最近たくさんのヒストリカル・ロマンスが日本でも翻訳されていますが、この本はレベルが高い!と思いました。
繊細で深い心理描写といい、魅力的なキャラクターといい、ステキなラブシーンといい、緻密な構成力といい。
特にヒーローはすごくキャラが立っています。
彼は不幸な出生の秘密を隠すように、享楽的な生活をおくり、放蕩者をよそおっています。
でもほんとうは誠実で、責任感のある頼れる男なのです。
ヒロインが好きで好きでたまらないのに、わざと悪ぶって遊び人のふりをするところが、かわいいやら、切ないやらです。でも決めるときはかっこよく決めます!

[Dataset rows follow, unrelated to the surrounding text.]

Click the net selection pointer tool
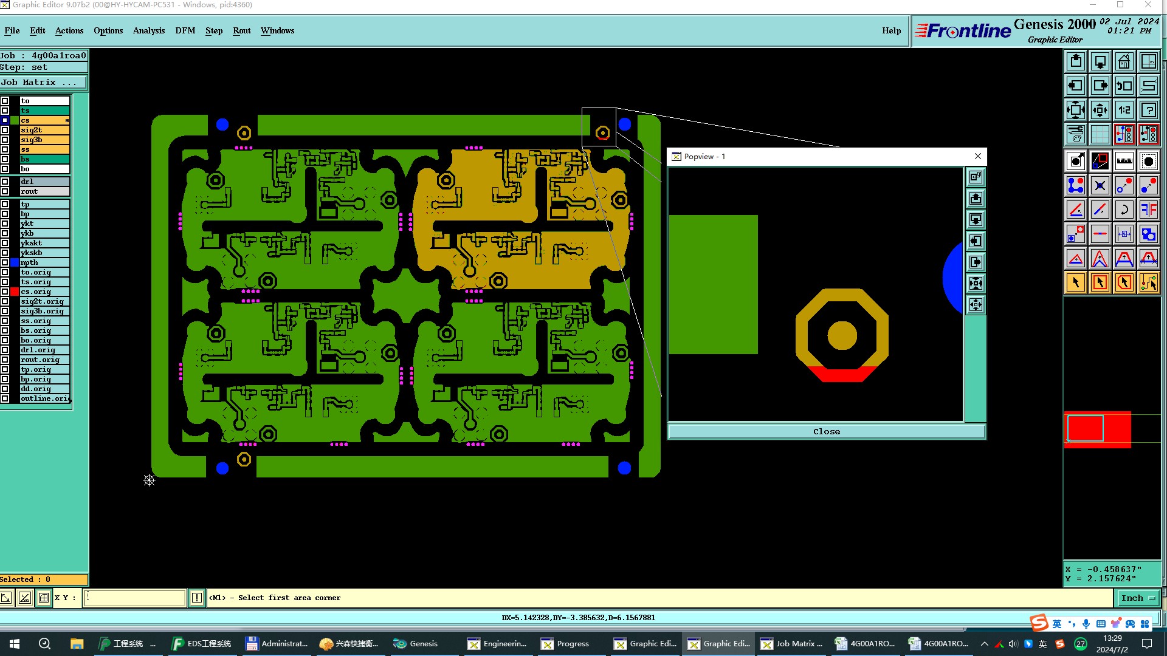Viewport: 1167px width, 656px height. (1148, 282)
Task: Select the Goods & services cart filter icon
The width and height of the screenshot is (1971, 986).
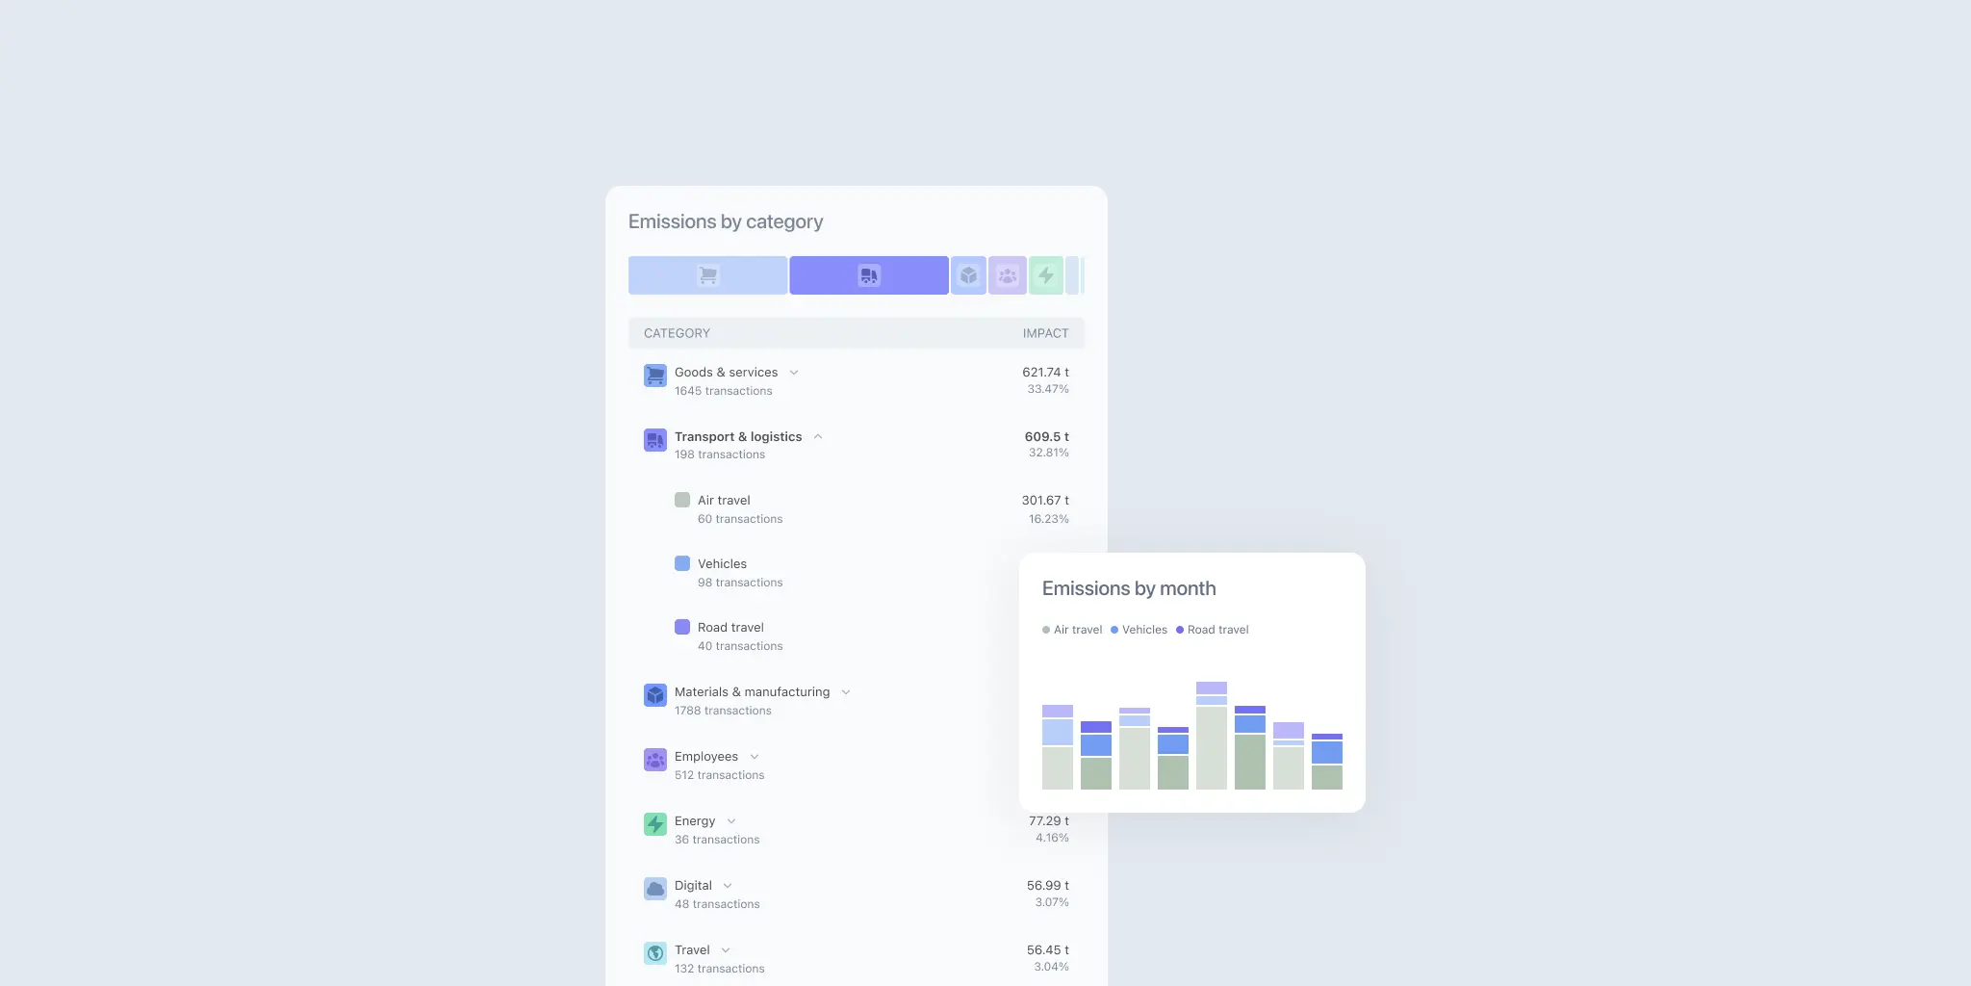Action: (707, 274)
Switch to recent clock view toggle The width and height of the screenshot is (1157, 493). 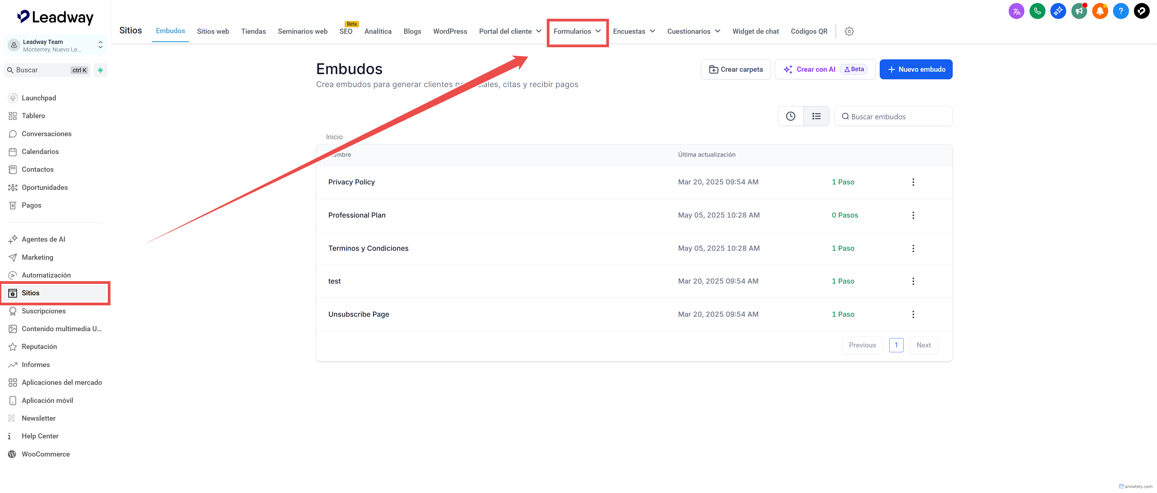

ヒロインも最初はキツイ性格かな?と思いましたが、ヒーローのほんとうの内面を知り、自分が彼の心の壁をとかしてみせると決意するあたりが好きです。
その他のキャラクターも、一癖あるような個性派がそろっていて、みんな楽しい。愛着がわきます。
エピローグを読む頃には、もっとこの人たちのお話を読みたいと思いました。
前作より取りかかりやすい設定ですので、前作を未読の(または挫折した)方も、ぜひご一読をおすすめします!